Lord Dunmore’s proclamation did not win him or the British many hearts and minds amongst colonial whites, but it certainly won the hearts and minds of many colonial blacks. It also helped alleviate a severe manpower shortage that had confronted Virginia’s British governor by increasing his side’s manpower, and simultaneously reducing that available to rebellious colonists.

Arming and hastily training the escaped slaves, Dunmore doubled his available forces within a few weeks. Unfortunately for him and his black recruits, diseases – particularly typhoid and smallpox – swept the escaped slaves. The standards of medical care and sanitation in those days were generally low even in ideal conditions, and conditions in the camps hastily thrown up for the new recruits were far from ideal. Epidemics swept the runaways’ camps, killing them off almost as fast as they were assembled, and preventing Dunmore from raising the vast slave armies he had once envisioned.

Nonetheless, the survivors were assembled in what came to be known as Dunmore’s Ethiopian Regiment, led by white officers and sergeants. On November 15th, 1775, the new soldiers got their first taste of combat in the small scale Battle of Kemp’s Landing. It was a British victory over colonial militia, in which one of the militia colonels was captured by a former slave fighting for the British.

Dunmore grew overconfident as a result of the easy victory at Kemp’s Landing, and became convinced that the Patriots were cowards. A few weeks later, on December 9th, 1775, the Ethiopian Regiment fought in the Battle of Great Bridge, in which the British were tricked by a double agent into making a frontal assault across a bridge. They were decisively repulsed. The Patriot victory compelled the British to evacuate Norfolk.

With British prospects in Virginia collapsing, Lord Dunmore disbanded the Ethiopian Regiment in 1776, and many of its members joined other units, particularly the Black Pioneers, in New York. A former member of the Ethiopian Regiment, a runaway slave from New Jersey named Titus Cornelius, grew famous upon his return to his birthplace, where he became a Loyalist guerrilla leader nicknamed Colonel Tye.

Dunmore’s Ethiopian Regiment marked a significant step in British policy, as its members were the first of thousands who fought for the British during the war. The recruitment of black soldiers by the British also led the Continental Congress to override George Washington’s wishes to keep blacks out of the Continental Army. In 1777, Congress restored the eligibility of blacks to serve in Continental forces – which Washington had rescinded in 1775.

African American Loyalists During the Revolutionary War: 10 Significant People, Events, and Things
A Black Loyalists in the American Revolutionary War.
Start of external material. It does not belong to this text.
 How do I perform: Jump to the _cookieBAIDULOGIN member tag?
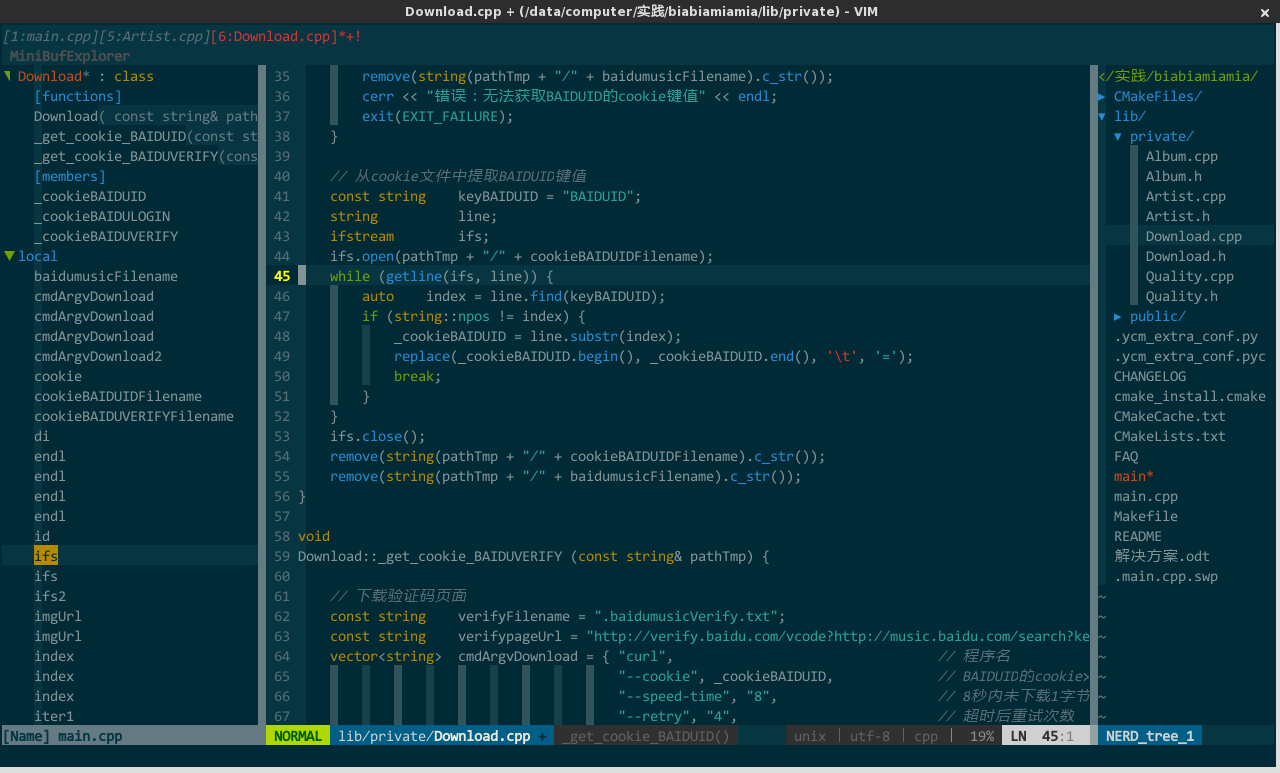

YouTube

The Black Pioneers

In April of 1776, a British expedition into North Carolina under the command of general Henry Clinton was joined by 71 runaway slaves. Clinton took an immediate liking to the runaways, and formed them into a company that came to be known as the Black Pioneers. He placed a Royal Marine lieutenant in charge, assisted by white subalterns and black noncommissioned officers. The rank and file were comprised of runaway slaves, mostly from North and South Carolina, plus a few from Georgia.

Clinton ordered that the men be treated with respect and decency, and that they be adequately clothed and fed. He also promised the runaways emancipation at the end of the war. Clinton’s North Carolina expedition ended in failure, but he took the Black Pioneers with him when he sailed north, where they participated in that city’s fall to the British in 1776. Later that year, Clinton was tasked with taking Newport, Rhode Island, and the Black Pioneers were the only provincial unit that accompanied his British regulars. From Rhode Island, they were dispatched back to New York, and thence to Philadelphia, which fell to the British in 1777.
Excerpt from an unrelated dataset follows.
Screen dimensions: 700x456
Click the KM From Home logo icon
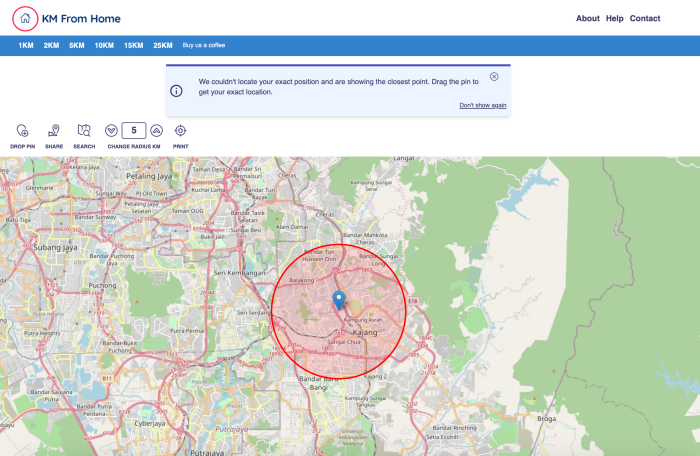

In 1777, Clinton’s runaways became the nucleus of the Black Loyalist Company – a noncombatant force to replace Lord Dunmore’s disbanded Ethiopian Regiment. In 1778, the company was merged into the Guides and Pioneers in New York, and given the name the Black Pioneers and Guides. As Pioneers, the new unit’s soldiers were put to performing military engineering, fortification, and construction tasks. As Guides, they served as scouts and raiders.

The Black Pioneers were not treated as a standard regiment, but were instead parceled out in small ad hoc units – typically companies of about 30 men each – that were attached to British armies. They served those armies by performing scouting, raiding, and military engineering missions. In their role as engineers, they were not a fighting unit, but they were often called upon to work under heavy fire, digging and shoring up entrenchments and fortifications.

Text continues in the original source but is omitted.